**Your goal**
Reproduce each of the following items verbatim, omitting the pictures from your reply.
* Start Provided information *
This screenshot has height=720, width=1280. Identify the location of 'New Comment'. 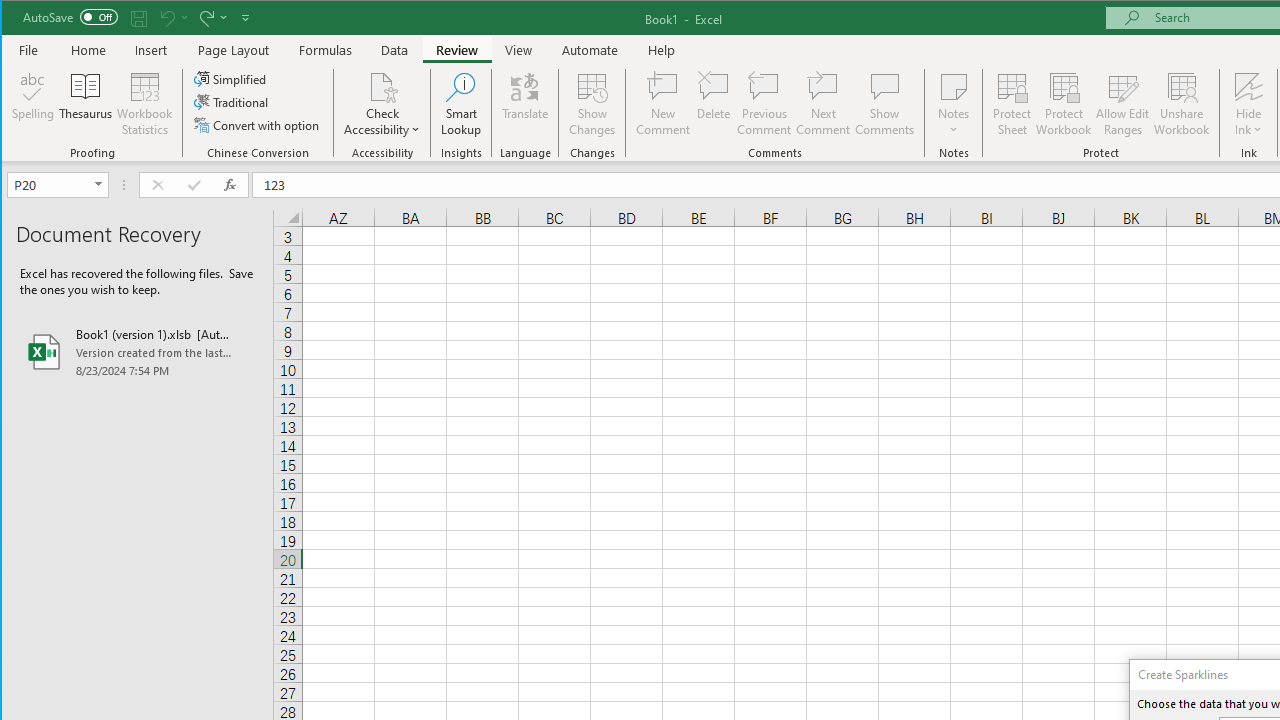
(663, 104).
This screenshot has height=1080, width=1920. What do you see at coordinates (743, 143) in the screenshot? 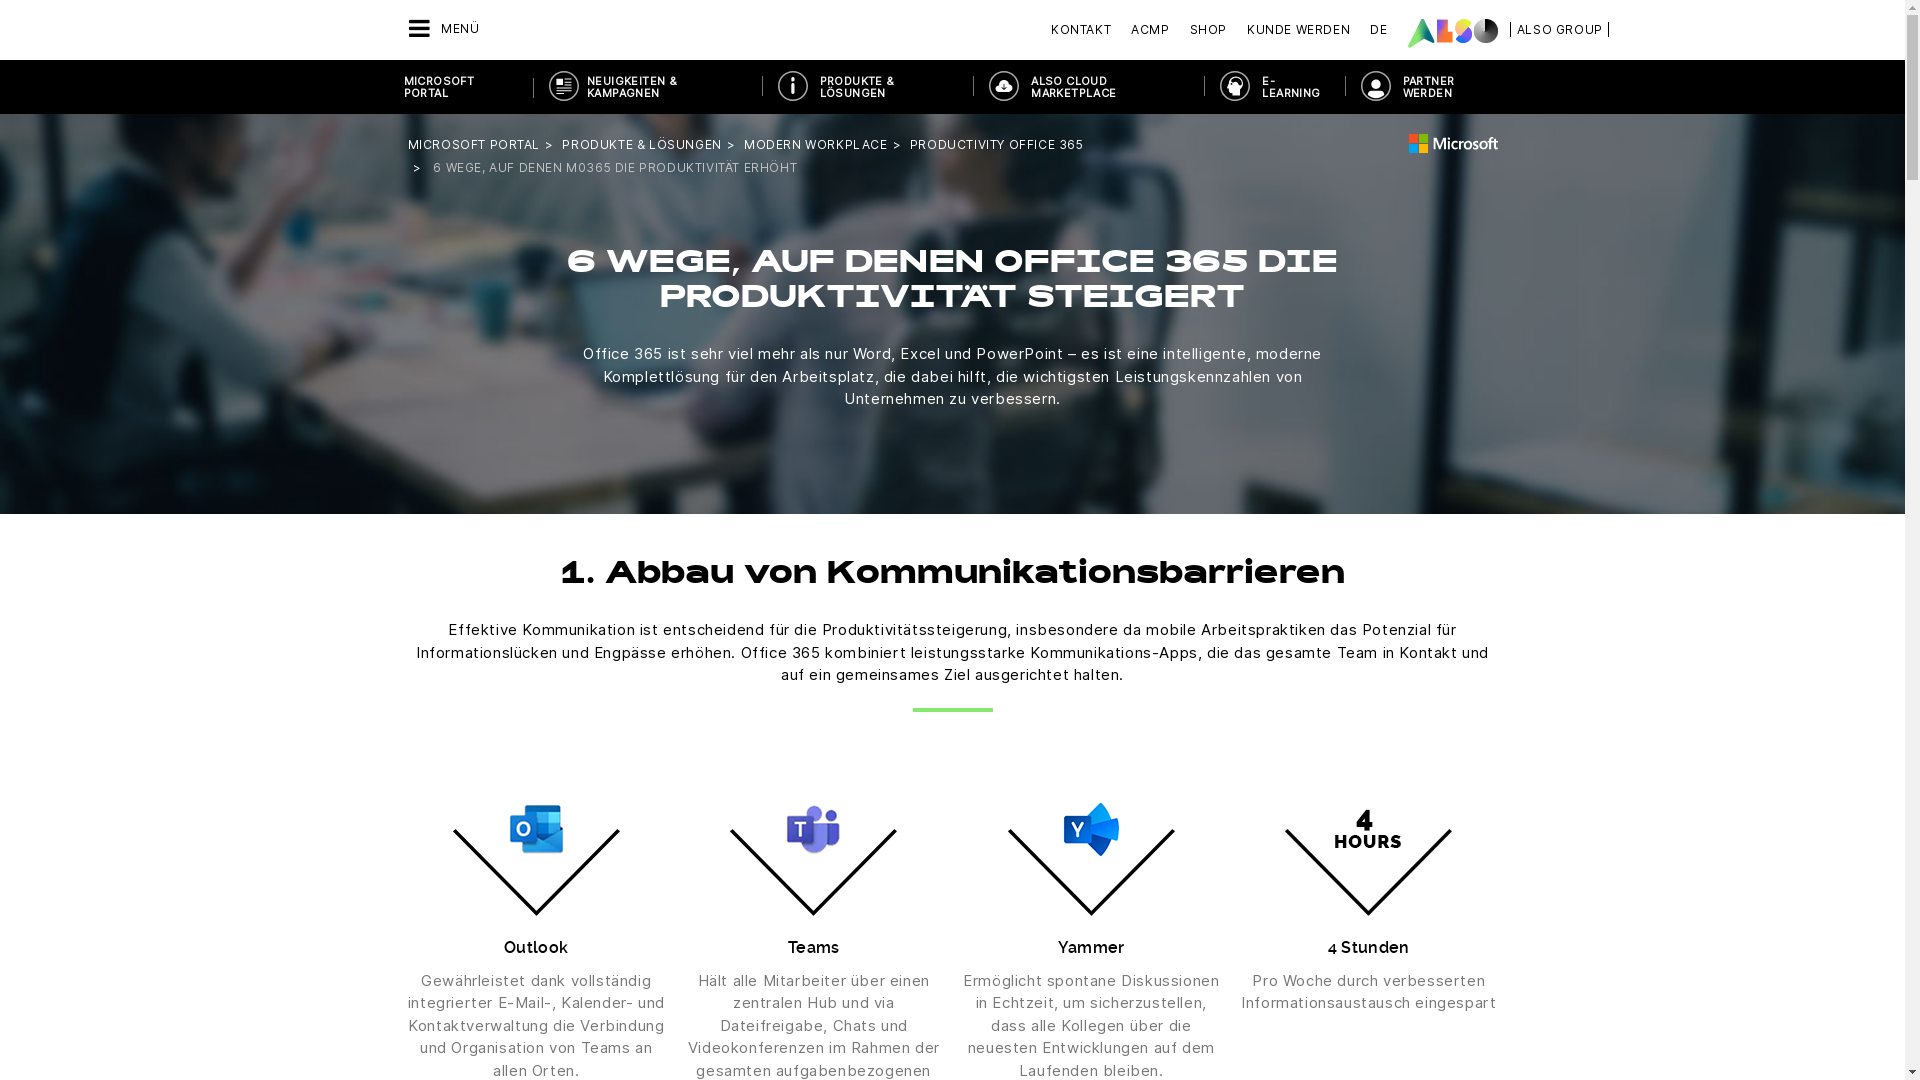
I see `'MODERN WORKPLACE'` at bounding box center [743, 143].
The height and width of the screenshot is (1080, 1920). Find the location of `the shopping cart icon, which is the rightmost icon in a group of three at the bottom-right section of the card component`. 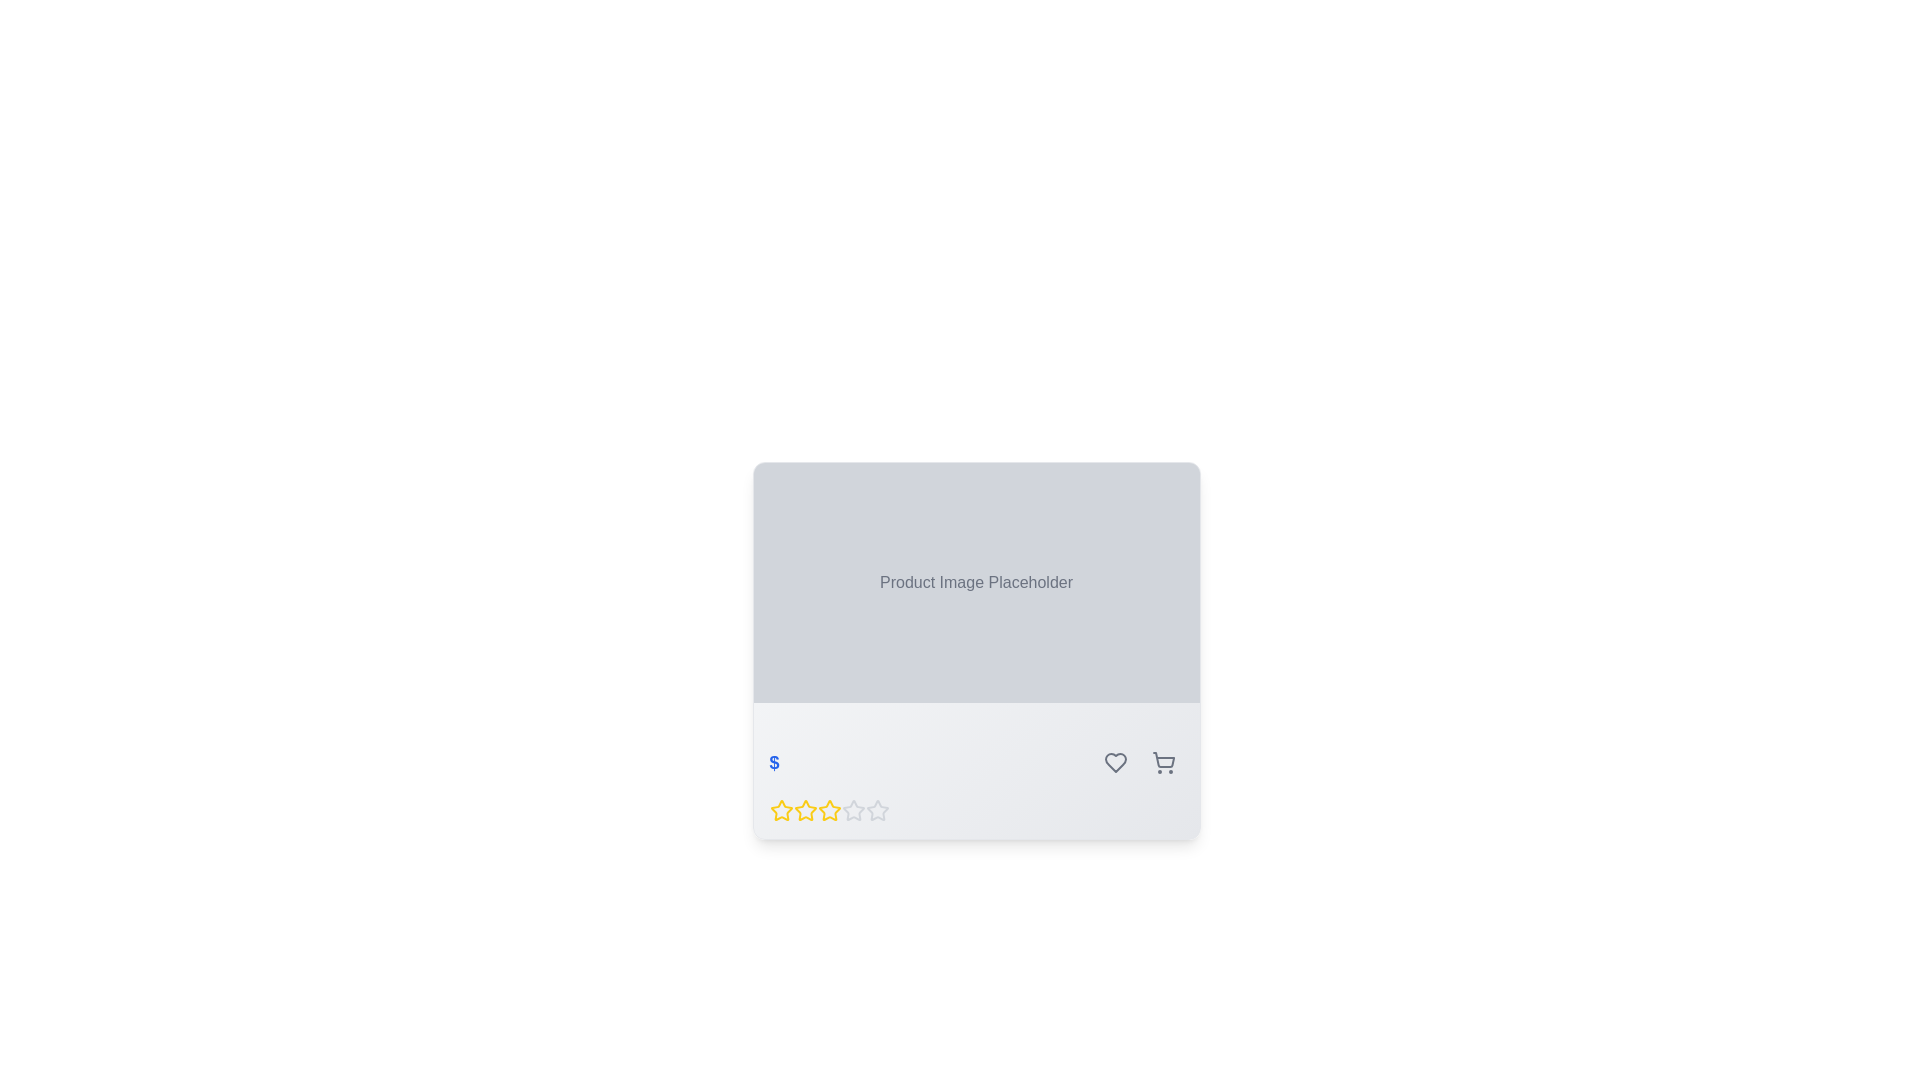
* End Provided information *
**Answer to this problem**
This screenshot has height=720, width=1280. Identify the location of 'New Comment'. 
(663, 104).
This screenshot has height=1080, width=1920. What do you see at coordinates (743, 143) in the screenshot? 
I see `'MODERN WORKPLACE'` at bounding box center [743, 143].
The height and width of the screenshot is (1080, 1920). Find the location of `the shopping cart icon, which is the rightmost icon in a group of three at the bottom-right section of the card component`. 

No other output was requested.